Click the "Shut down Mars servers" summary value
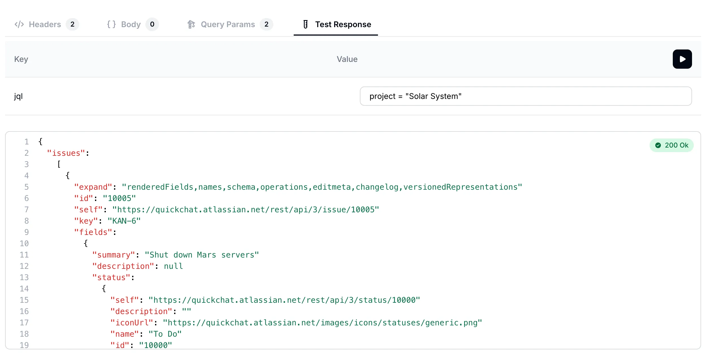 (x=201, y=255)
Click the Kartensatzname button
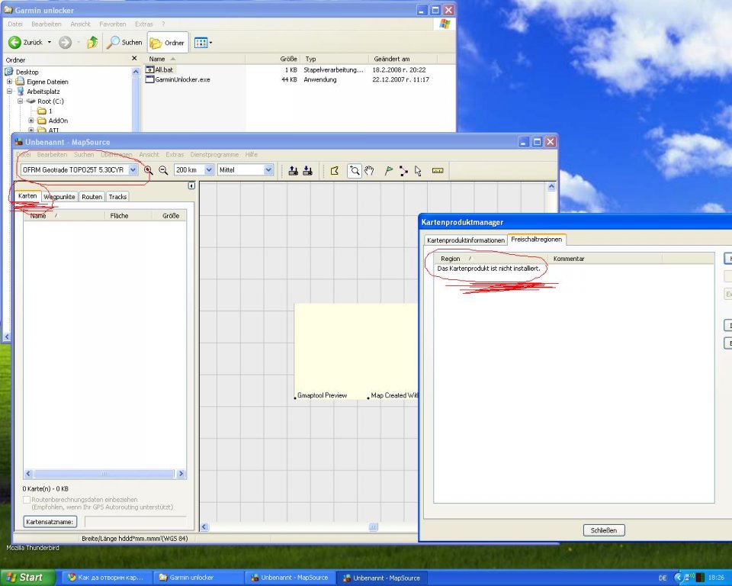The height and width of the screenshot is (586, 732). click(x=50, y=522)
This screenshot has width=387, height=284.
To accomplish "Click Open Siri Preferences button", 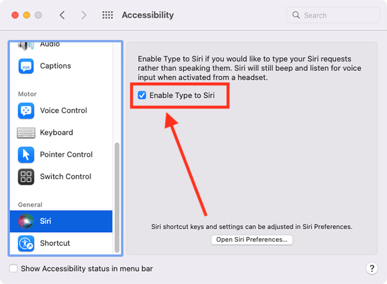I will click(x=252, y=239).
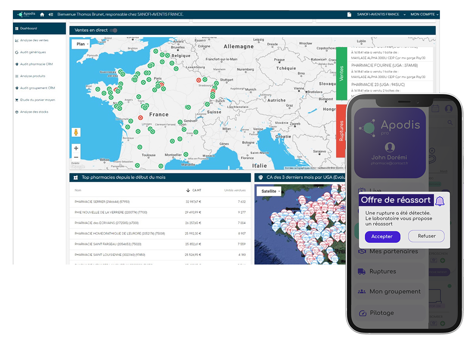
Task: Open the profile avatar icon on phone
Action: 449,109
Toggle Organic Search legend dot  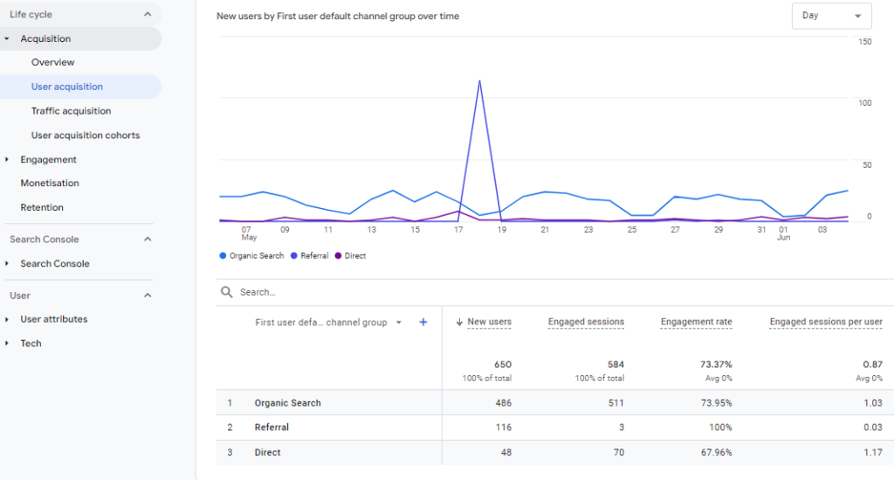(x=223, y=256)
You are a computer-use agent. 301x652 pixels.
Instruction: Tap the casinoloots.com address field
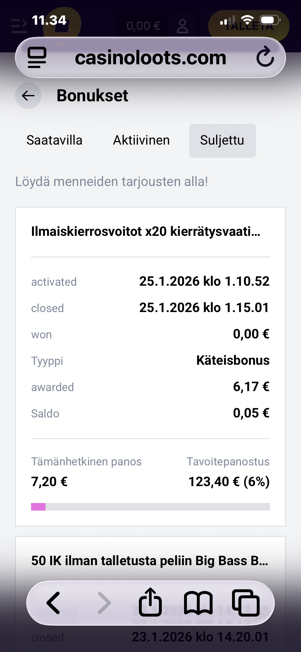coord(151,58)
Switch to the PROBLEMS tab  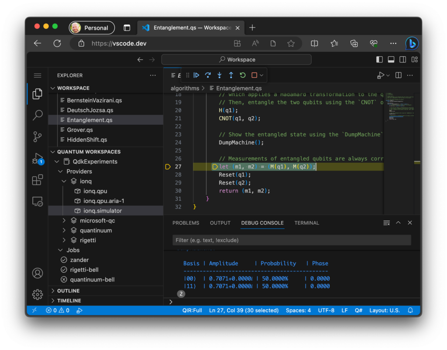186,223
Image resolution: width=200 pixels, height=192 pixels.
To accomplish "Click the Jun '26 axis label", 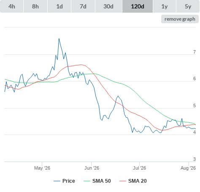I will pos(92,168).

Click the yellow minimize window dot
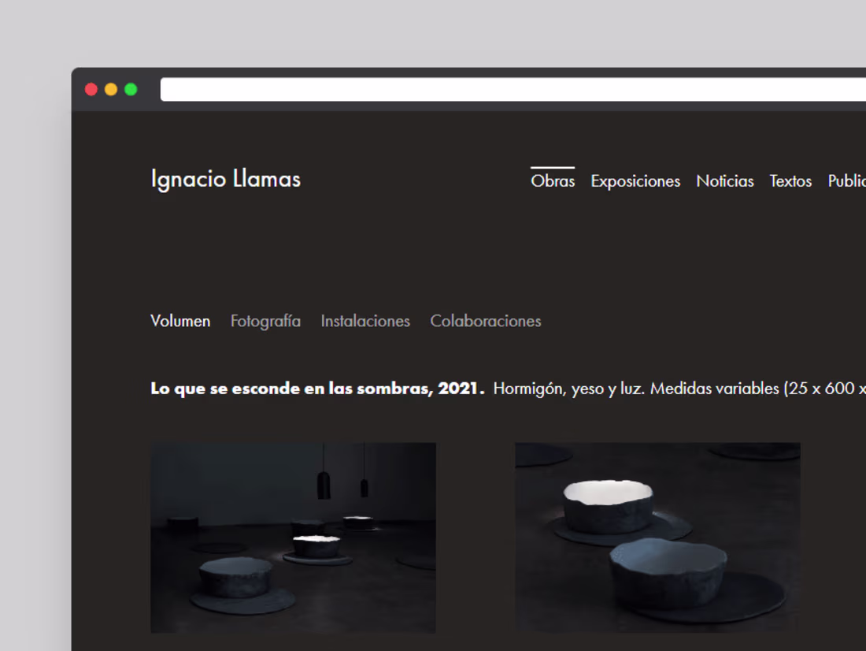(x=111, y=90)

....

TASK REQUIREMENTS
Copy the material word for word, starting with its first line and going on through the line with "The height and", both included. Leave the pictures out.

FINAL ANSWER
Click the "Shut down Mars servers" summary value
 (x=201, y=255)
Click the Kartensatzname button
The height and width of the screenshot is (586, 732). click(x=50, y=522)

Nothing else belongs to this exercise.